Friday, February 13, 2009

Sotrouma

A share taxi is a mode of transport that falls between private transport and conventional bus transport, often with a fixed or semi-fixed route, but with the added convenience of stopping anywhere to pick or drop passengers and not having fixed time schedules. The vehicles used range from standard 4 seater cars up to minibuses. In Mali, these are called Sotrouma.

Thursday, February 12, 2009

Solipsism

Solipsism (Latin: solus, alone + ipse, self) is the philosophical idea that "My mind is the only thing that I know exists." Solipsism is an epistemological or ontological position that knowledge of anything outside the mind is unjustified. The external world and other minds cannot be known and might not exist. In the history of philosophy, solipsism has served as a skeptical hypothesis.

Wednesday, February 11, 2009

Seminarian

one who lives in a seminary.

Tuesday, February 10, 2009

Balkanization



Balkanization is a geopolitical term originally used to describe the process of fragmentation or division of a region or state into smaller regions or states that are often hostile or non-cooperative with each other.[1][2]

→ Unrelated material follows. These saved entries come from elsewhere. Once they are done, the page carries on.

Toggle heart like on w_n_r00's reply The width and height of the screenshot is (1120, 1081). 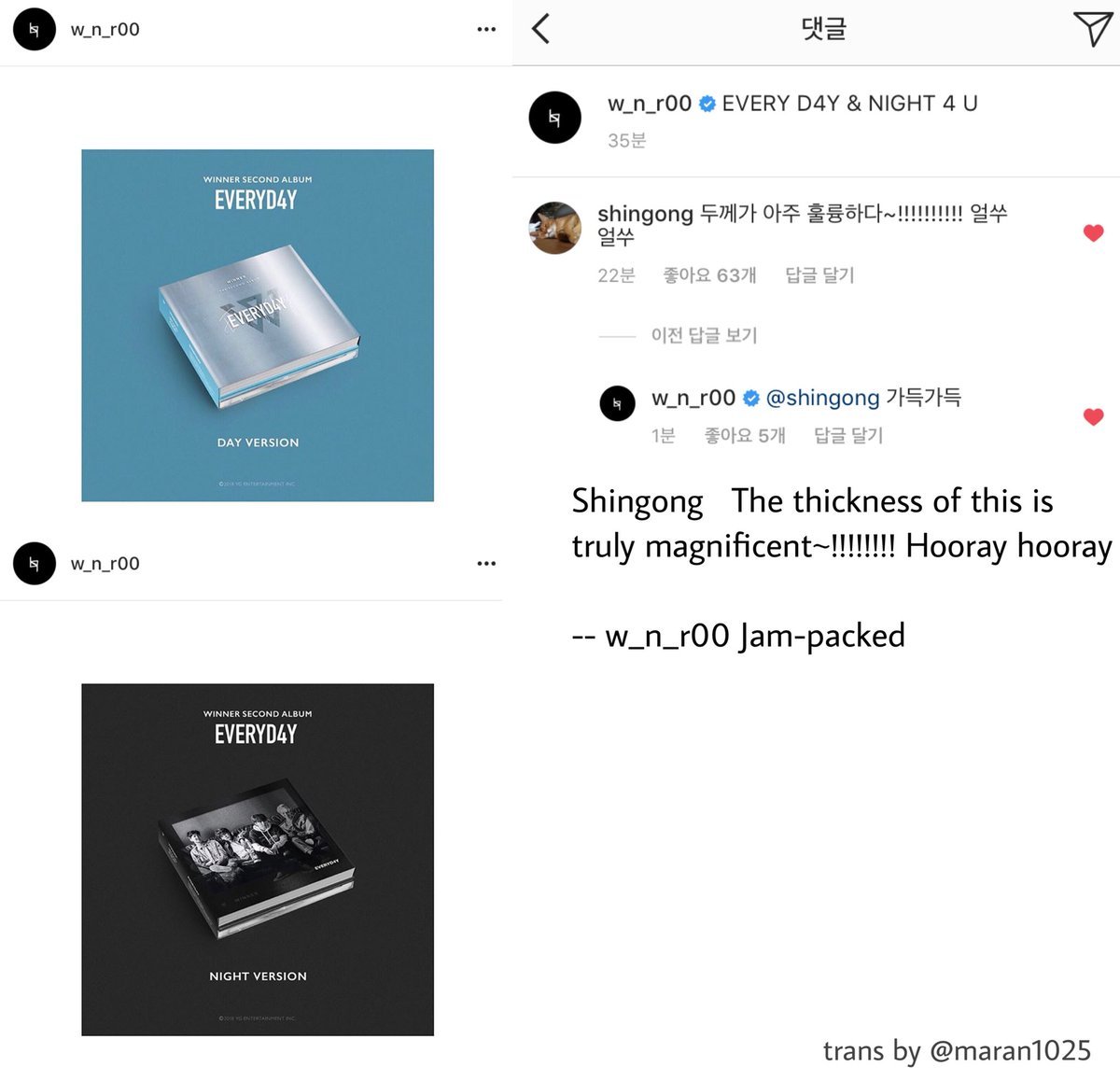pyautogui.click(x=1094, y=417)
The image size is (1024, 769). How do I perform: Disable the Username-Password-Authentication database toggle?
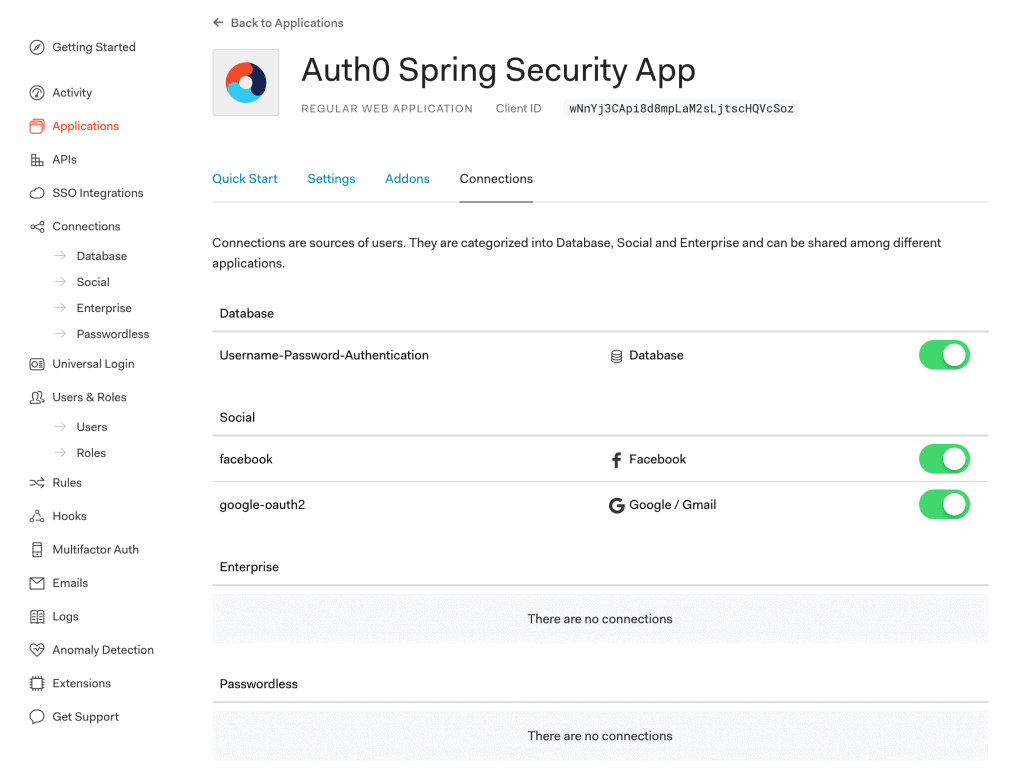click(944, 355)
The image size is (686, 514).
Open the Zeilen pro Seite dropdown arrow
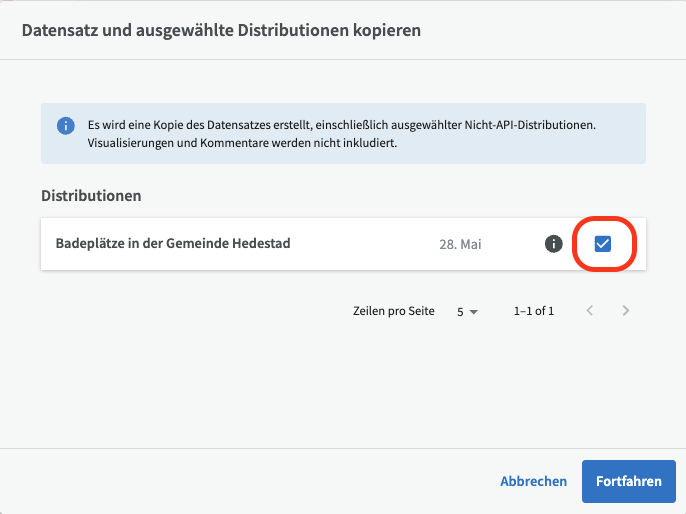[473, 312]
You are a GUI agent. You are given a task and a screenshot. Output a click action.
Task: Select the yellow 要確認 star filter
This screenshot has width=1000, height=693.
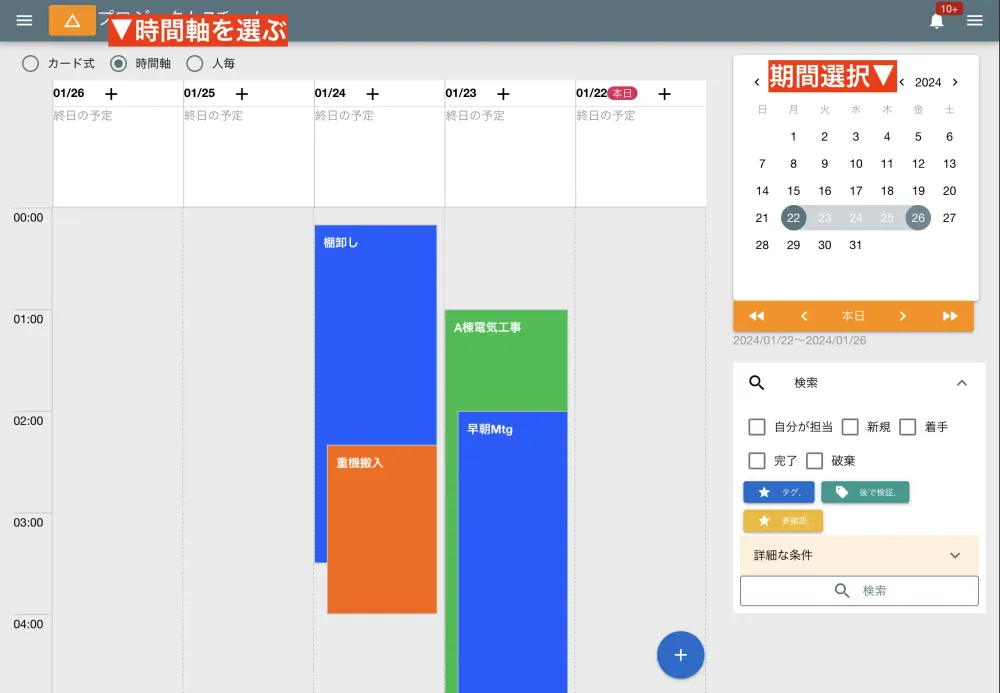(783, 520)
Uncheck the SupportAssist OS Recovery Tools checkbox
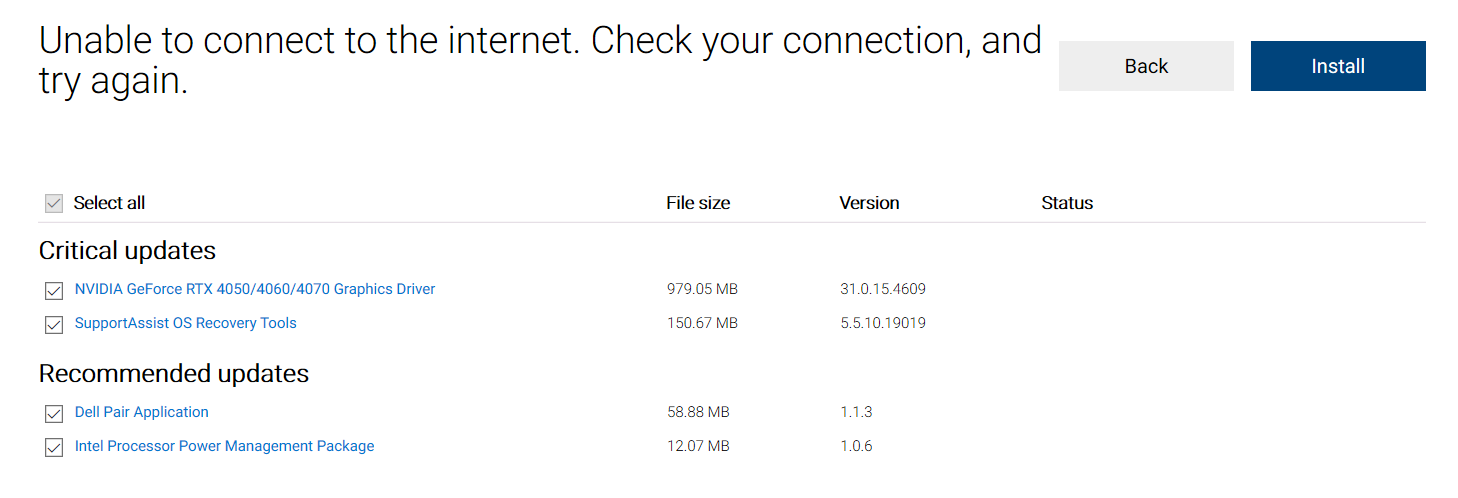 [x=54, y=325]
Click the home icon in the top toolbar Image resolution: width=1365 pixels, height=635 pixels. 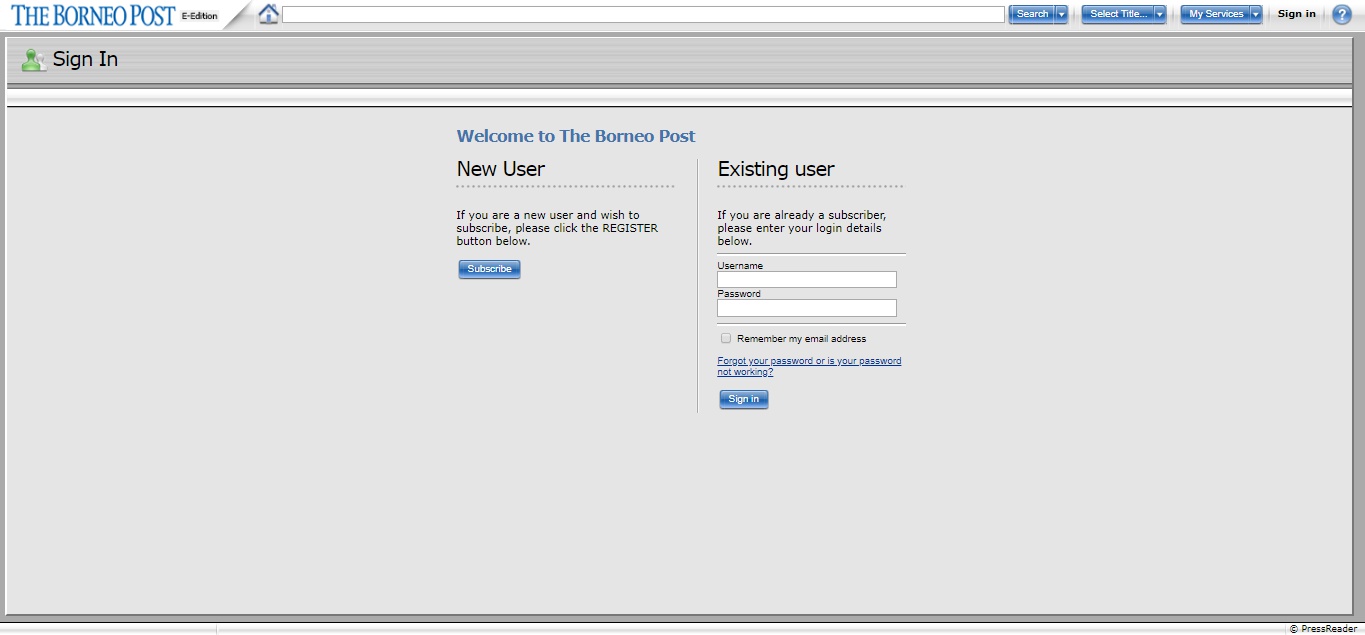click(268, 14)
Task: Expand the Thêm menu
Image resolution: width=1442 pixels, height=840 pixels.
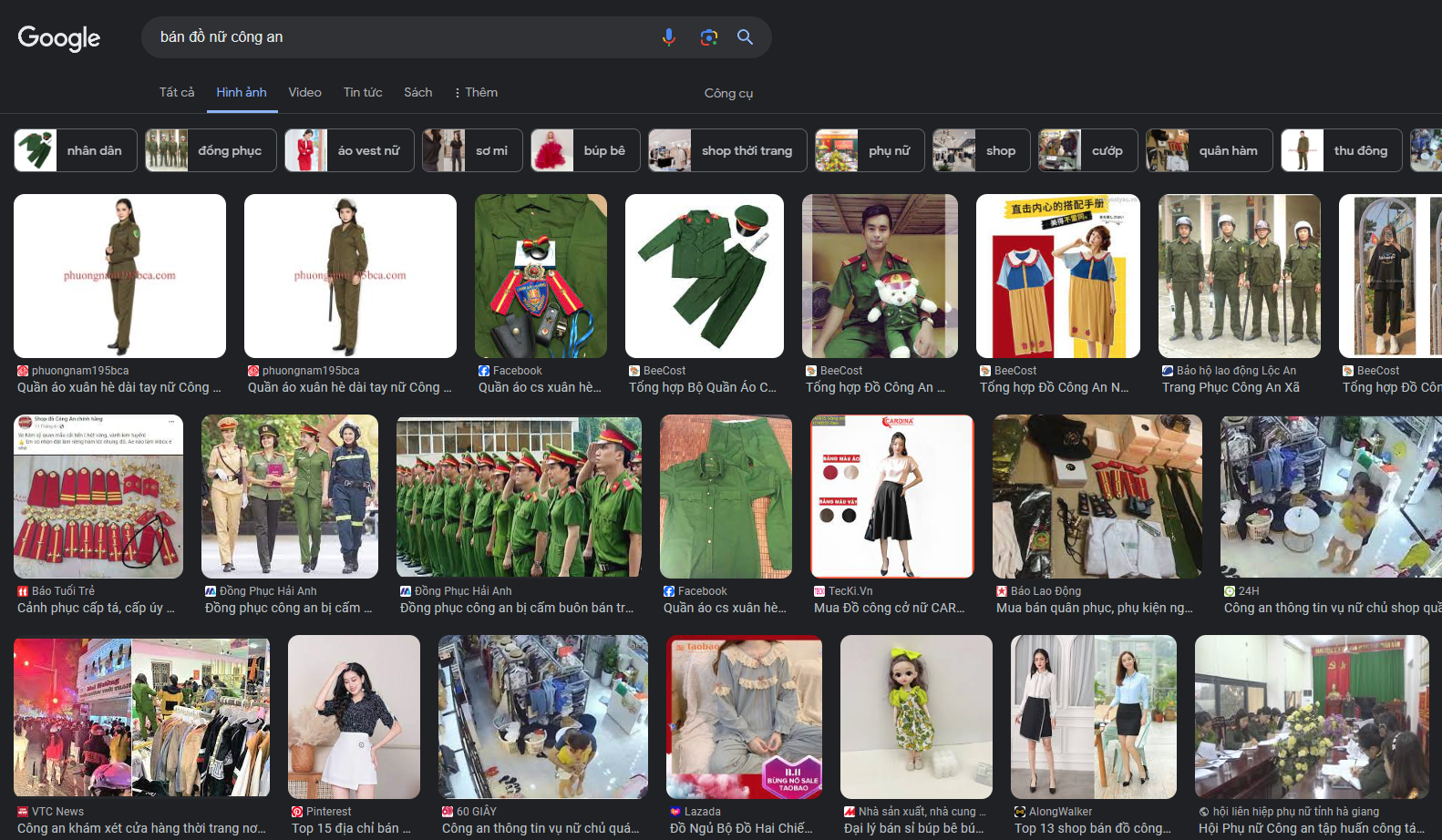Action: point(476,93)
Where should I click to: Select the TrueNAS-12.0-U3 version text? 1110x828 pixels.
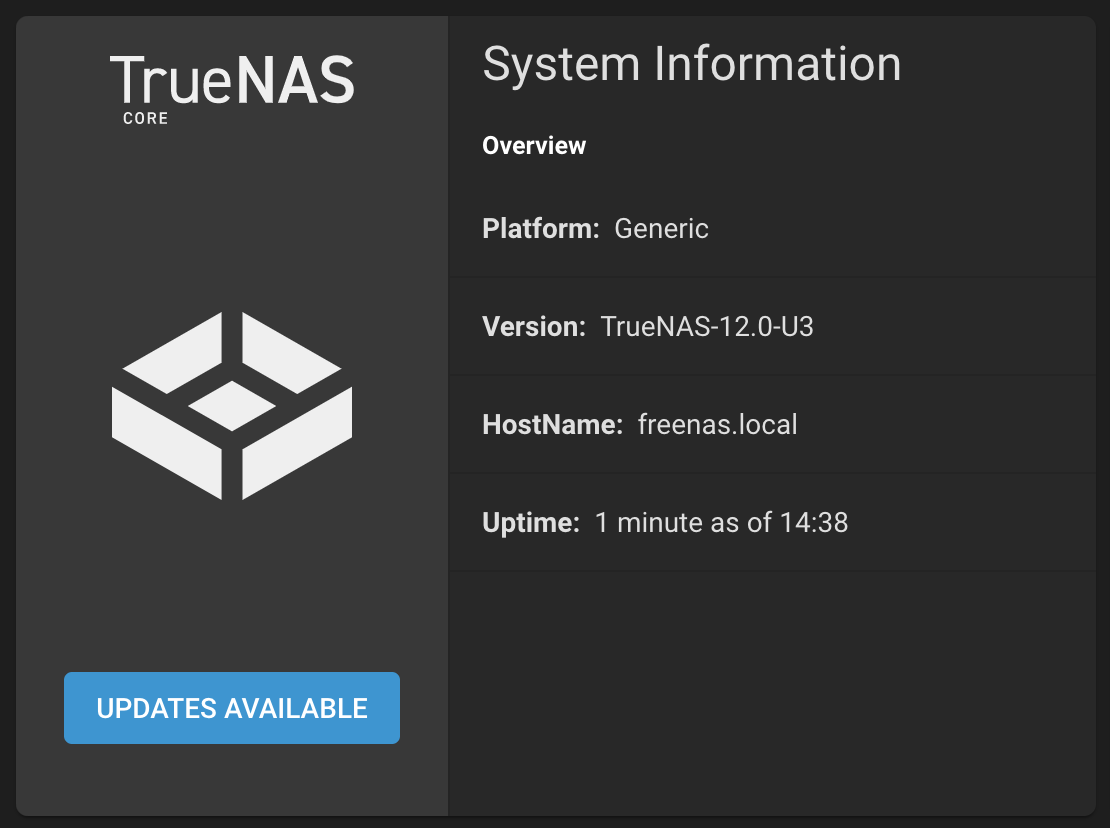(707, 326)
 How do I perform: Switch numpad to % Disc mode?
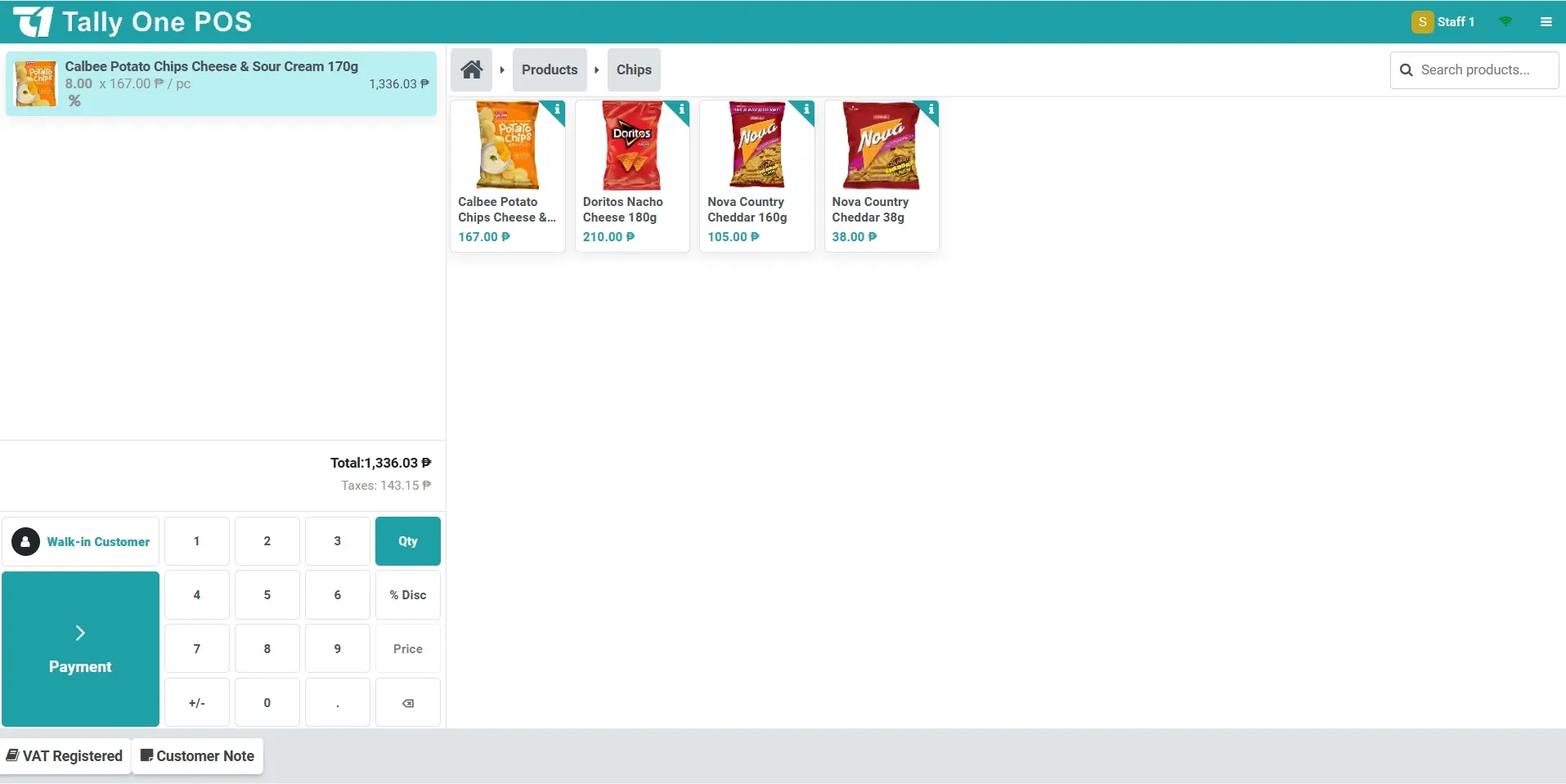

The term has arisen from the conflicts in the 20th century Balkans. While what is now termed Balkanization has occurred throughout history, the term originally describes the creation of smaller, ethnically diverse states following the breakup of the Ottoman Empire before World War I

Monday, February 9, 2009

Manichean

Derived from the name of one of the major Iranian Gnostic religions. Manichaean theology was dualistic. The term is used to mean dualistic.

Sunday, February 8, 2009

accusative

accusative

of, relating to, or being the grammatical case that marks the direct object of a verb or the object of any of several prepositions

Saturday, February 7, 2009

Sleeveface


Sleeveface is an internet phenomenon wherein one or more persons obscure or augment body parts with record sleeve(s), causing an illusion. Sleeveface has become popular on social networking sites.

Friday, February 6, 2009

Markedness

Markedness is a linguistic concept that developed out of the Prague School. A marked form is a non-basic or less natural form. An unmarked form is a basic, default form. For example, lion is the unmarked choice in English — it could refer to a male or female lion. But lioness is marked because it can only refer to females. The unmarked forms serve as general terms: e.g. brotherhood of man has sometimes been used to refer all people, both men and women, while sisterhood refers only to women. The form of a word that is conventionally chosen to be the lemma form is typically the form that is the least marked.

Thursday, February 5, 2009

Chicanery

Chicanery: Deception by use of trickery, quibbling, or subterfuge.

Wednesday, February 4, 2009

Fugacious

fleeting; transitory: a sensational story with but a fugacious claim on the public's attention.

source

Magnetoencephalography

An imaging technique used to detect electro-magnetic and metabolic shifts occurring in the brain during trauma.

source

Tuesday, February 3, 2009

Sunglint


Sunglint is a phenomenon that occurs when the sun reflects off the surface of the ocean at the same angle that a satellite sensor is viewing the surface. In the affected area of the image, smooth ocean water becomes a silvery mirror, while rougher surface waters appear dark. Sometimes the sunglint region of satellite images reveals interesting ocean or atmospheric features that the sensor does not typically record.

Monday, February 2, 2009

Exsanguination

Exsanguination (also known colloquially as bleeding out) is the fatal process of total hypovolemia (blood loss). It is most commonly known as "bleeding to death". The word itself originated from Latin: ex ("out of") and sanguis ("blood").

Sunday, February 1, 2009

hypocoristic

A hypocoristic, hypocorism, or hypochorisma (from Greek ὑποκορίζεσθαι hypokorizesthai, "to use child-talk"[1]) is a lesser form of the given name used in more intimate situations, as a nickname, term of endearment, a pet name.